> **Extracted data**
============================================================
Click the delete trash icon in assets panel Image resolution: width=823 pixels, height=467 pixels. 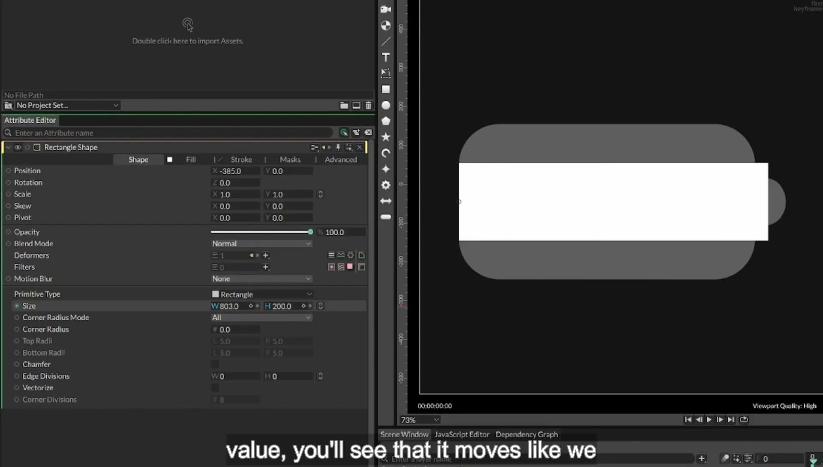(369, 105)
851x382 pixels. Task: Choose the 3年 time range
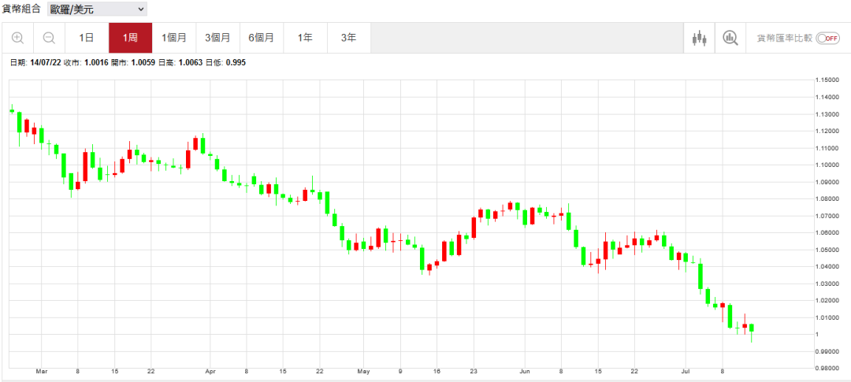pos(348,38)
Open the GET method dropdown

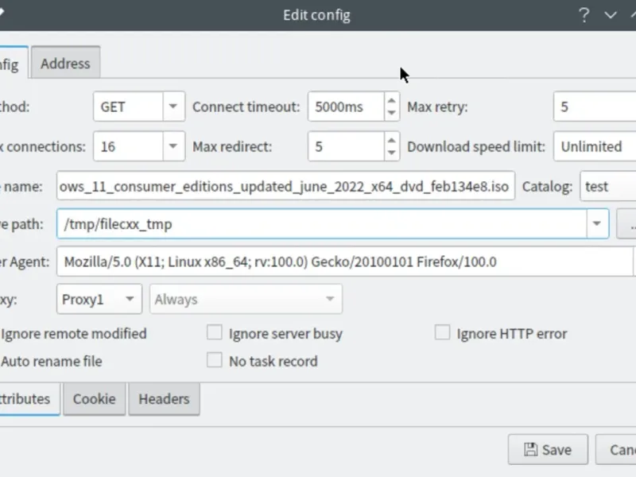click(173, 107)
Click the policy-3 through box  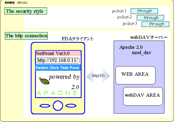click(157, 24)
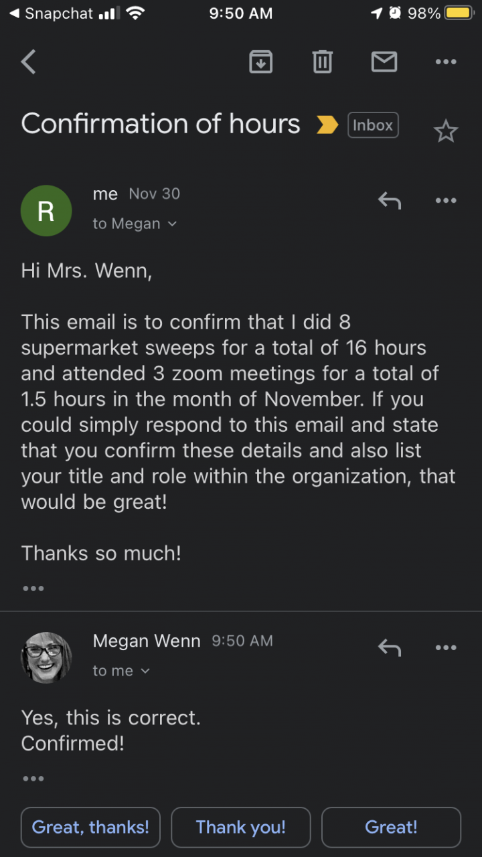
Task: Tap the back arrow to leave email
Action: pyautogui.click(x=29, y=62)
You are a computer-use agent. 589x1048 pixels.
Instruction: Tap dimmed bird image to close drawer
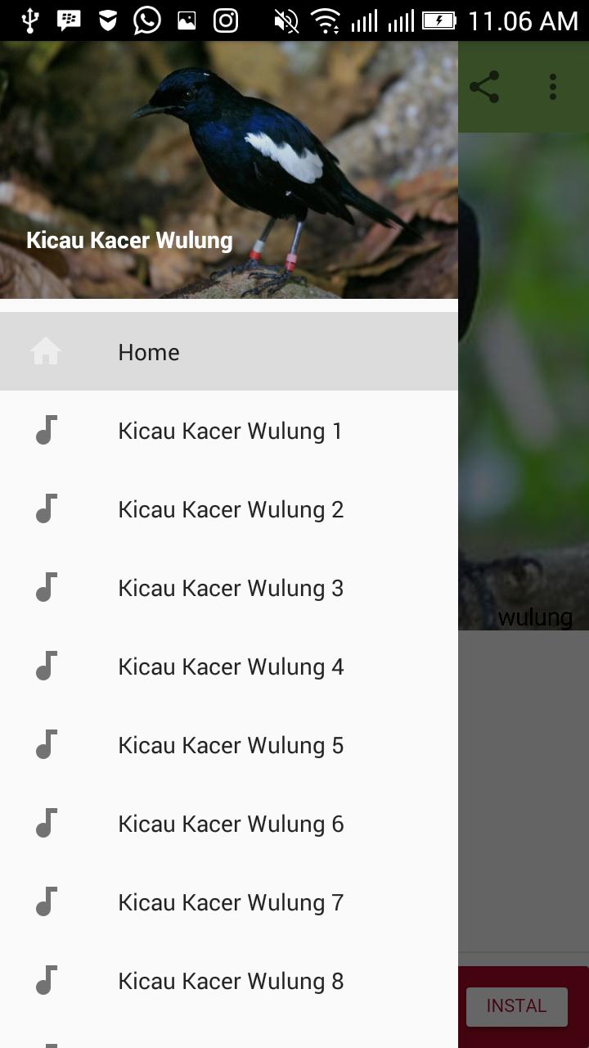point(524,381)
============================================================
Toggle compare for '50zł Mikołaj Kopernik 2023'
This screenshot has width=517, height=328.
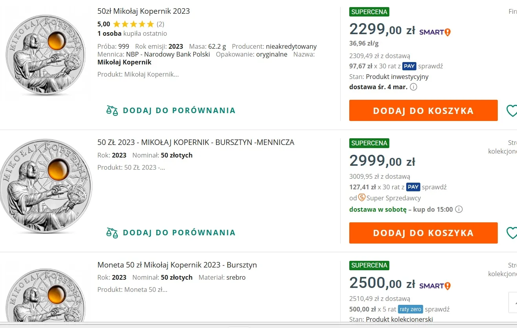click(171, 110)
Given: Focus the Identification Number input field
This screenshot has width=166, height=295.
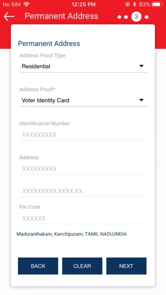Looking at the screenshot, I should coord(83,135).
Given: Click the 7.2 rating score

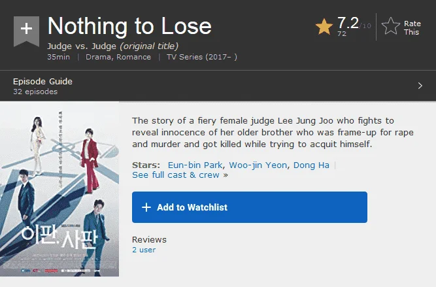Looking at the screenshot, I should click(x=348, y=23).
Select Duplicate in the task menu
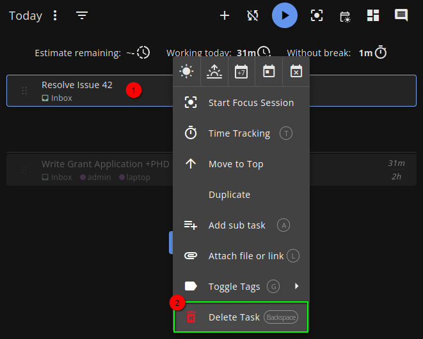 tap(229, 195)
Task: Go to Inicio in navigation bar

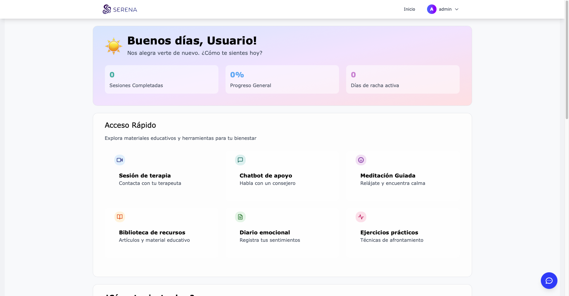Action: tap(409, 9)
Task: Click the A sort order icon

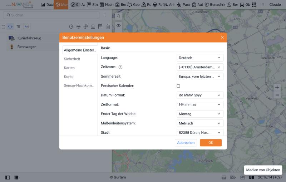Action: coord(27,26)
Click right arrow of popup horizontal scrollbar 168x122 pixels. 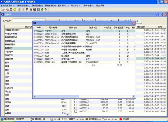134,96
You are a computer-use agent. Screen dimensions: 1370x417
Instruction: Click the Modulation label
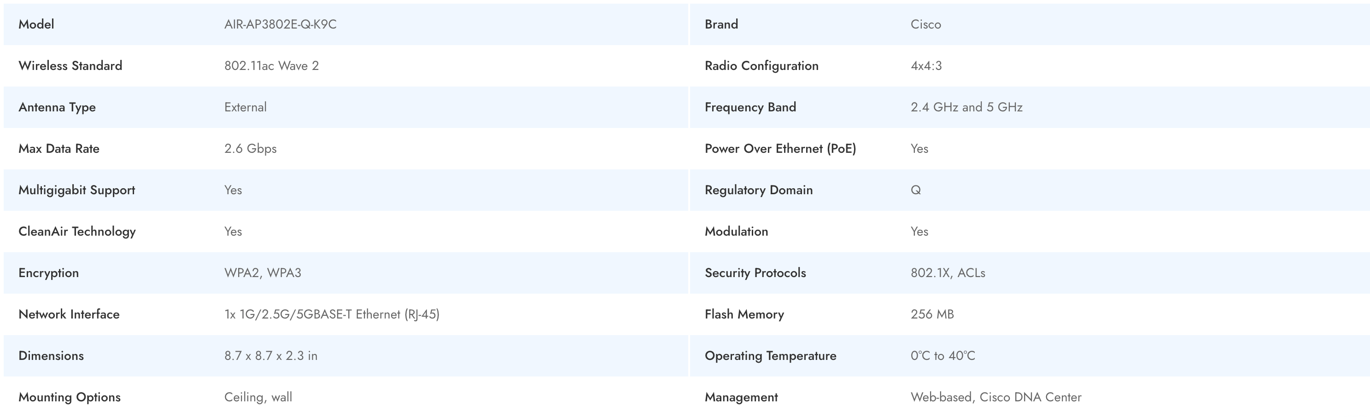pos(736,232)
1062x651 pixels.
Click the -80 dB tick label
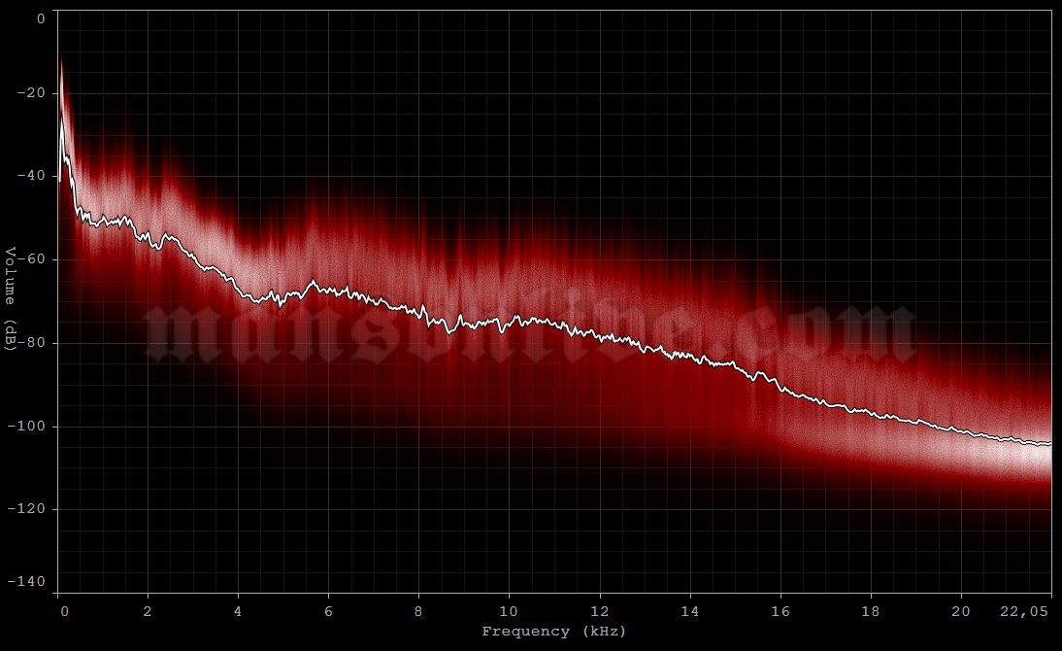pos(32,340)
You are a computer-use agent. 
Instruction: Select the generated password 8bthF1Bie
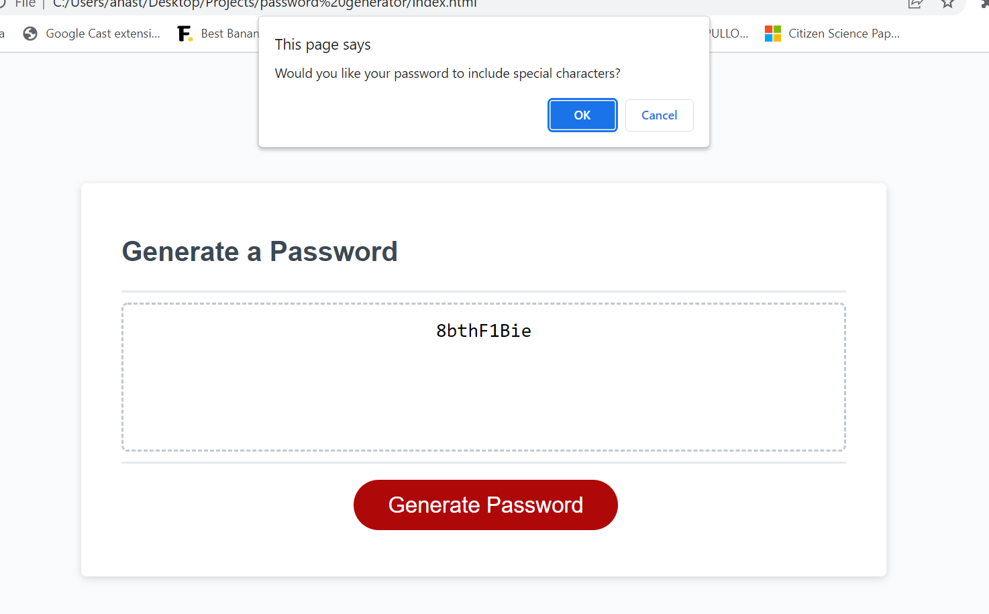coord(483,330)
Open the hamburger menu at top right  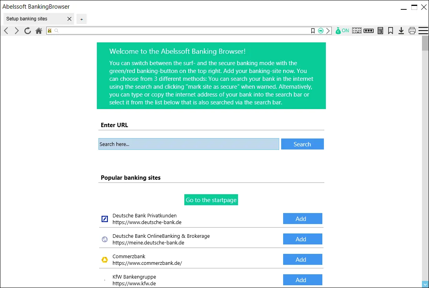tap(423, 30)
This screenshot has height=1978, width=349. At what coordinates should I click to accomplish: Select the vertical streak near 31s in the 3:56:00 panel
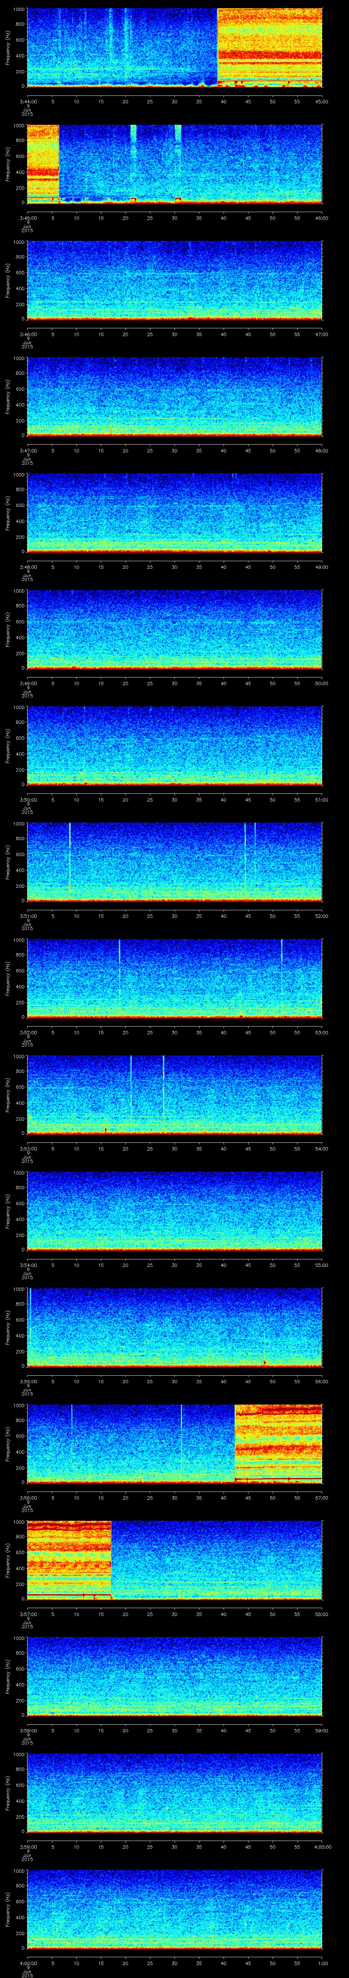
============================================================
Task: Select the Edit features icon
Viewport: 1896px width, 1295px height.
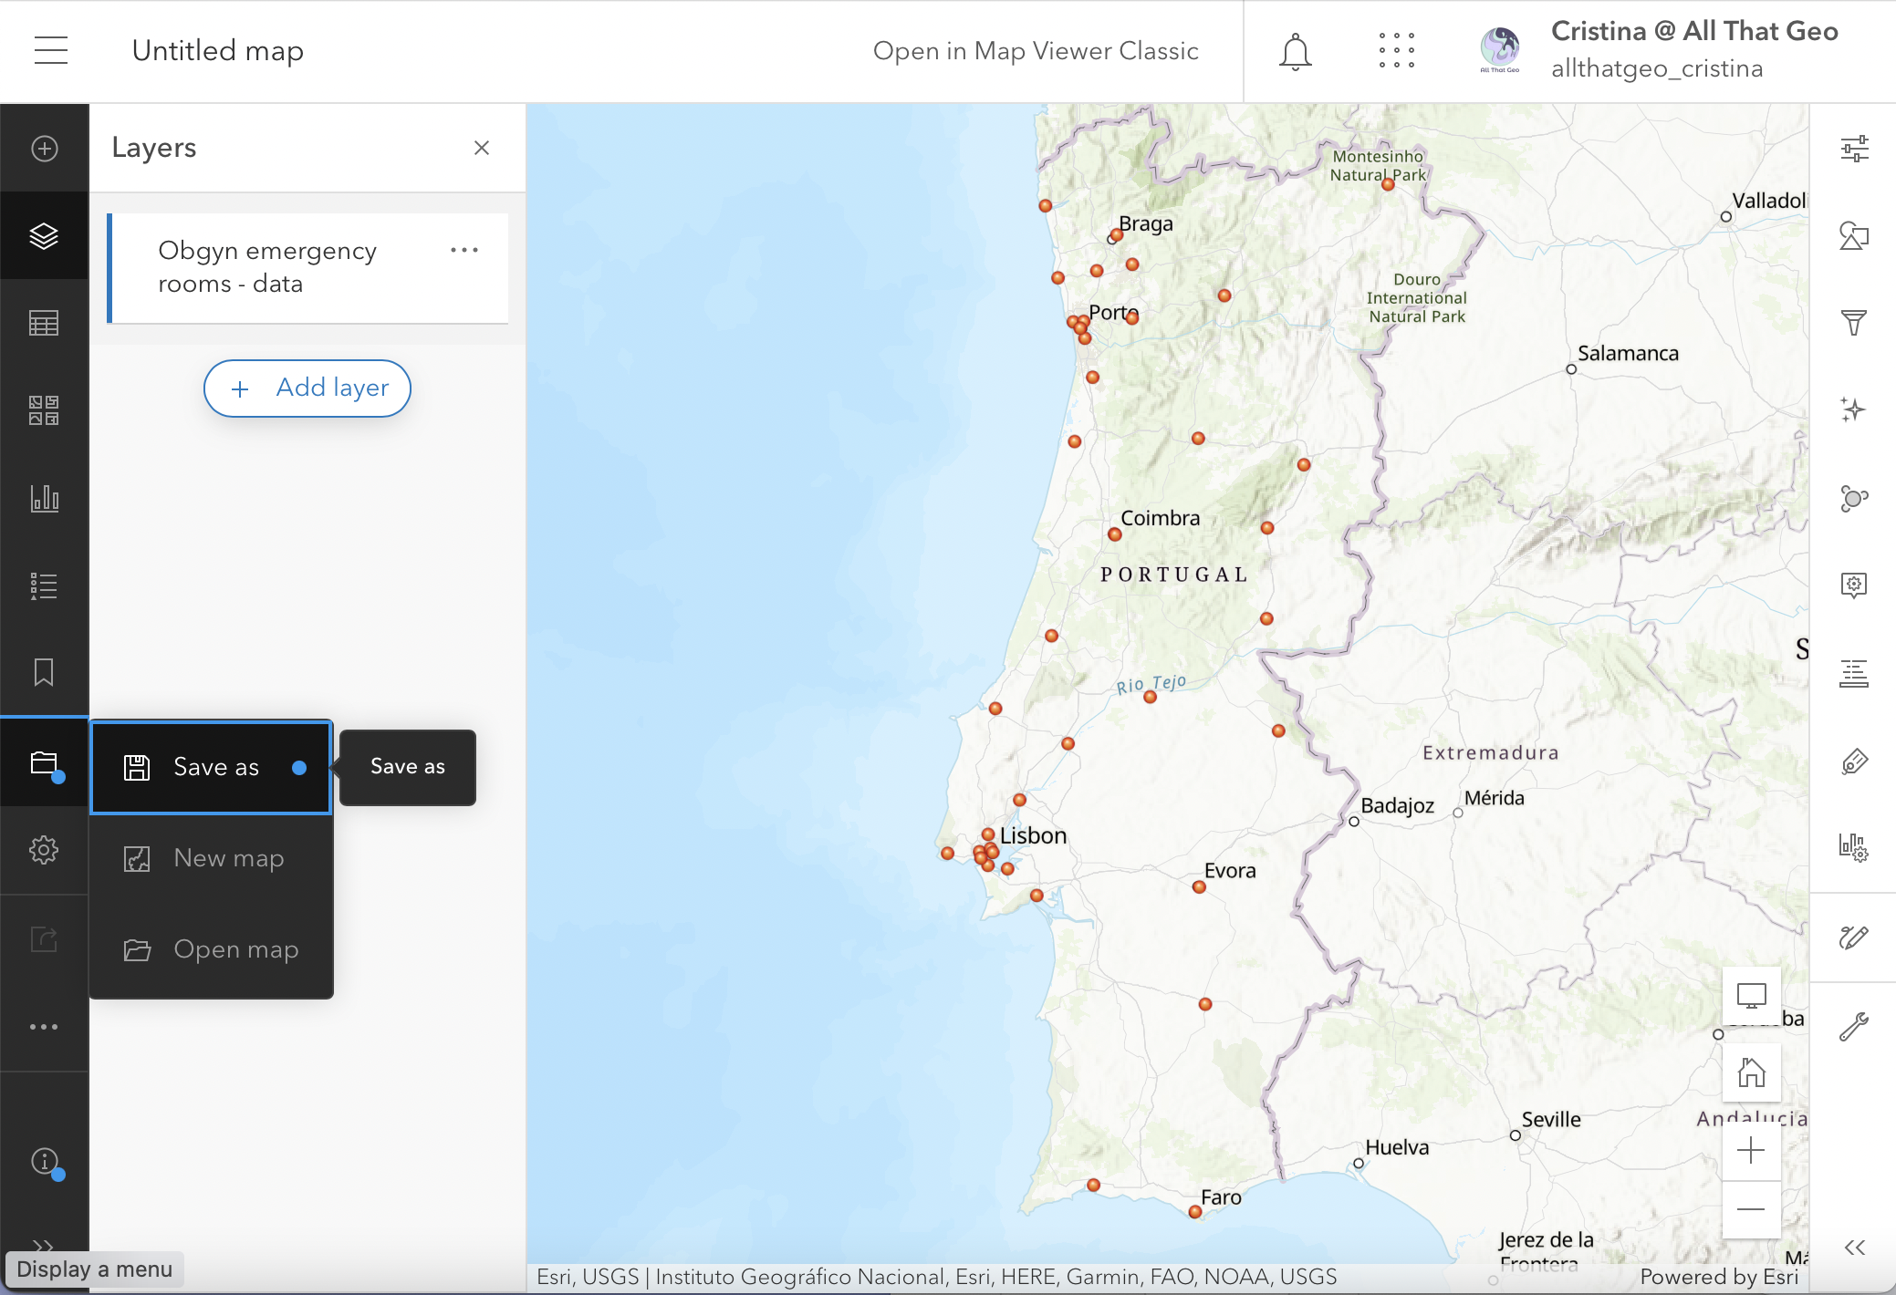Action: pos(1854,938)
============================================================
> **Exercise details**
Search the data above for "computer" and copy every line where it turns up.

> **Solution for this task**
You are a computer-use agent. 589x1048 pixels.
You are a computer-use agent. Screen dimensions: 1370x417
You are a computer-use agent. 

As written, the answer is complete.